**Requirements**
Reproduce the records from the start through the line containing "pyautogui.click(x=599, y=43)", requests included, and shift every click coordinate in the answers by adding 91 to it.

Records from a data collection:

-*-

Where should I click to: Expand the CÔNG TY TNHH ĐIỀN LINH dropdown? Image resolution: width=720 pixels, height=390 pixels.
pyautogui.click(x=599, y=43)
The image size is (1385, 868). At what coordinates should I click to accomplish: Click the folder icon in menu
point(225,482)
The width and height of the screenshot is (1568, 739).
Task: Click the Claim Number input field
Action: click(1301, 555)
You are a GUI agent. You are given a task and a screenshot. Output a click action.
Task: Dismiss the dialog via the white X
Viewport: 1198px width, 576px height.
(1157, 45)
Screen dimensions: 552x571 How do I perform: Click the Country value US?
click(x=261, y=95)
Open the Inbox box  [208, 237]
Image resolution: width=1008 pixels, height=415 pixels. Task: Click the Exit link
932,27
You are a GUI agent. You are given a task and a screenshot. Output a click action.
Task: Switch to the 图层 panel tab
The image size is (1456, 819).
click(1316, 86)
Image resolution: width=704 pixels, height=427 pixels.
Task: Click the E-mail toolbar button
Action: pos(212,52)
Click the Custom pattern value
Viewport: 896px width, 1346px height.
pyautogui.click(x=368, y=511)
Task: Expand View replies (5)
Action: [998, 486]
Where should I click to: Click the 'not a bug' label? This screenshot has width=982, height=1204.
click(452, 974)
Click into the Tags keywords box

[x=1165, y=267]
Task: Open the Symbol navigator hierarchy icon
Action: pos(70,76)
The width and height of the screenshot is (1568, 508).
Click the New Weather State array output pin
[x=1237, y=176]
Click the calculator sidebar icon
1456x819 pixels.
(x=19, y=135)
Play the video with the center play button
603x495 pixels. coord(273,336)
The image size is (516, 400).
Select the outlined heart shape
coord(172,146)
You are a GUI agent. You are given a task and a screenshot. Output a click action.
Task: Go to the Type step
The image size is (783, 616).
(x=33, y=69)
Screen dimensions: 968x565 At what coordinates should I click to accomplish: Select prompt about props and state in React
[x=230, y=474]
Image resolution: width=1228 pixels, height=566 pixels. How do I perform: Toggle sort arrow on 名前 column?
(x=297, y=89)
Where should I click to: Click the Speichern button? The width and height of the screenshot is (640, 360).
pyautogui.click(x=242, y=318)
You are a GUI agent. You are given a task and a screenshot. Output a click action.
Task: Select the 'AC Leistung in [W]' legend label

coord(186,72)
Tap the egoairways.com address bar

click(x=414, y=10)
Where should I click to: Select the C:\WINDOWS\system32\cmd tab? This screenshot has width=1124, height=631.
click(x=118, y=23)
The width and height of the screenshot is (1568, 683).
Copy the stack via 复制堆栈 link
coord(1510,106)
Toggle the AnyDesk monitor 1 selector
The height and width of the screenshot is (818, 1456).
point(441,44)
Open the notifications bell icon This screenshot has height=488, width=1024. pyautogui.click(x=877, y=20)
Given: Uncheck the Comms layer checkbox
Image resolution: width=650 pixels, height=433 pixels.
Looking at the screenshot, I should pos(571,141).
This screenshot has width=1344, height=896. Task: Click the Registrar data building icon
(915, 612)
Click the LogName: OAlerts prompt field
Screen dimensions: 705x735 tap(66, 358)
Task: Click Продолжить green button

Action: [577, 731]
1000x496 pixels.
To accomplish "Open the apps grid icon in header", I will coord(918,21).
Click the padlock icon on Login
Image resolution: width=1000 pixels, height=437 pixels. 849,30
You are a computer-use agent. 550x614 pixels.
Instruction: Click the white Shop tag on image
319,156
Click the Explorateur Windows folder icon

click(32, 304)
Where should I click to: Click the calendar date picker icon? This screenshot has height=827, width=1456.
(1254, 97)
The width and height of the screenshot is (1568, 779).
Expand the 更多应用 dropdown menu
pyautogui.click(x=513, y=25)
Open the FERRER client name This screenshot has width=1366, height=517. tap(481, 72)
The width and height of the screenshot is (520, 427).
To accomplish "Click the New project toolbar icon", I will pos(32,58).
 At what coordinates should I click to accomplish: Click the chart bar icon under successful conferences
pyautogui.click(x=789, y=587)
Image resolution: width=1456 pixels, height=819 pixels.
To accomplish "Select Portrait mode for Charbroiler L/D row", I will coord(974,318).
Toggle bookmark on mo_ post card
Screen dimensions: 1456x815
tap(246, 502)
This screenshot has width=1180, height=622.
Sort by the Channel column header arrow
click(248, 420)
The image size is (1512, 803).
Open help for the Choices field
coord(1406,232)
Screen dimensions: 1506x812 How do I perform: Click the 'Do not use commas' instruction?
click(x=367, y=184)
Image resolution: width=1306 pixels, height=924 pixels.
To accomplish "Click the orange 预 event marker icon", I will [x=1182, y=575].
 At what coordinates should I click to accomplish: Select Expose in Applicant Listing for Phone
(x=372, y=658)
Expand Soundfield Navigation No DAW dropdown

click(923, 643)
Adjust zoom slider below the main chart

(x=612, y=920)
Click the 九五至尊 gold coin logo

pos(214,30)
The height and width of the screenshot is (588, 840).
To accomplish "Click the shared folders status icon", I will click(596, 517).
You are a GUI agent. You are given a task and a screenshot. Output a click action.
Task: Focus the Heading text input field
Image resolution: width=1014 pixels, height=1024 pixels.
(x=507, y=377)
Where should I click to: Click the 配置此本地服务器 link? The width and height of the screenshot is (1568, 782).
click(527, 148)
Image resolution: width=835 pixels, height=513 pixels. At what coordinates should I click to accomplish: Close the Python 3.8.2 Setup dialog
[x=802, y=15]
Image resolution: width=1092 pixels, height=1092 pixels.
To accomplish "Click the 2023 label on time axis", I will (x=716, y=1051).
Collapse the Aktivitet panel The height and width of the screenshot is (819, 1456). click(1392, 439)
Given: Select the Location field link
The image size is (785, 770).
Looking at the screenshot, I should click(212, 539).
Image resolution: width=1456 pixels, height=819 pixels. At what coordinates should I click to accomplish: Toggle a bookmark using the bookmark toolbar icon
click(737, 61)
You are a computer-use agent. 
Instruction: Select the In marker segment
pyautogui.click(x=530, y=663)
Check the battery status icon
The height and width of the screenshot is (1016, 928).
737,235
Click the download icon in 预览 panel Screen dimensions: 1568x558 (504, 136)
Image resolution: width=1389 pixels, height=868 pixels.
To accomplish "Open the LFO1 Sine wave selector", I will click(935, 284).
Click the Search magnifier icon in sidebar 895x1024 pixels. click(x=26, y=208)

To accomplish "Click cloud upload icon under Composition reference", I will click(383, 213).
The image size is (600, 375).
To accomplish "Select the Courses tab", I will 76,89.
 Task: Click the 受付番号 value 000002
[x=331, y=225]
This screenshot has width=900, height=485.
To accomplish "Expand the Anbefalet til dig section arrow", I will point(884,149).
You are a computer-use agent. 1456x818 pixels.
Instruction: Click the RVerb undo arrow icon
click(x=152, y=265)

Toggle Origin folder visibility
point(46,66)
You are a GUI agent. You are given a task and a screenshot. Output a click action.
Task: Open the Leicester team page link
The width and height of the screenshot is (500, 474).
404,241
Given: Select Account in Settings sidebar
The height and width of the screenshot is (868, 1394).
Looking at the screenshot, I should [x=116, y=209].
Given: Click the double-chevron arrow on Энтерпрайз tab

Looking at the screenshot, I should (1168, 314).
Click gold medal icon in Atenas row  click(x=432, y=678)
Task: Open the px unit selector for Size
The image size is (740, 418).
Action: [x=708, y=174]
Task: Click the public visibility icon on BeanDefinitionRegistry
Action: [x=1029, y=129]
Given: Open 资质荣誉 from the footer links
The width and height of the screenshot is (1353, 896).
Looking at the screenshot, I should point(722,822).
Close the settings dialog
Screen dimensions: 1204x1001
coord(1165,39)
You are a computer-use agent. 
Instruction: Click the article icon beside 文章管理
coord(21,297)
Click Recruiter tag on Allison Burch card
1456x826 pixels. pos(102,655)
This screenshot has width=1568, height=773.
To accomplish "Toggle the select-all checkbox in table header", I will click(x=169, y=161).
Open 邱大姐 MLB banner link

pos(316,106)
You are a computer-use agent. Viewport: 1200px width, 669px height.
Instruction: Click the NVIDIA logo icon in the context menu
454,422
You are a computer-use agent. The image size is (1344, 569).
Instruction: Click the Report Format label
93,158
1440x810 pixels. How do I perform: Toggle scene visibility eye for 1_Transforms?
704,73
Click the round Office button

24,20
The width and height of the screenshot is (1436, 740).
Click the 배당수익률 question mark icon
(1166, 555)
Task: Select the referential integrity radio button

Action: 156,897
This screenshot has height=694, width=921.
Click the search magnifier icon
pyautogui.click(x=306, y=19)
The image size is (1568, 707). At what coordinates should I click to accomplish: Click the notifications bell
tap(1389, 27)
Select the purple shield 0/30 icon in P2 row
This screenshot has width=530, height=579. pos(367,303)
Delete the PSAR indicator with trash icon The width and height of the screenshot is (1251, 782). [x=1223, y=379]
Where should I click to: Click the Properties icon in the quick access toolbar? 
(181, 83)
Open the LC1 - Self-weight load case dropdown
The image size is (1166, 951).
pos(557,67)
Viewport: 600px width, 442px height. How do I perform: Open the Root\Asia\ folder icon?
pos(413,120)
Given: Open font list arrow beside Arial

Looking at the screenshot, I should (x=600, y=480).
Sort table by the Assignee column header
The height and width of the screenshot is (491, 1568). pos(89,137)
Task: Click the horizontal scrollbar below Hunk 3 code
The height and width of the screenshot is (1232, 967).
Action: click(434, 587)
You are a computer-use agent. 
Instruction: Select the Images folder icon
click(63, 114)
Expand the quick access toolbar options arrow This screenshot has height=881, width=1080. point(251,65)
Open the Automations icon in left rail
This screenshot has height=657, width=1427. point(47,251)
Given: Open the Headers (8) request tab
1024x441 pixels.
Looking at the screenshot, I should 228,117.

-*-

**Answer to the problem**
Where should I click to: Expand the CÔNG TY TNHH ĐIỀN LINH dropdown? Image resolution: width=720 pixels, height=390 pixels.
pyautogui.click(x=690, y=134)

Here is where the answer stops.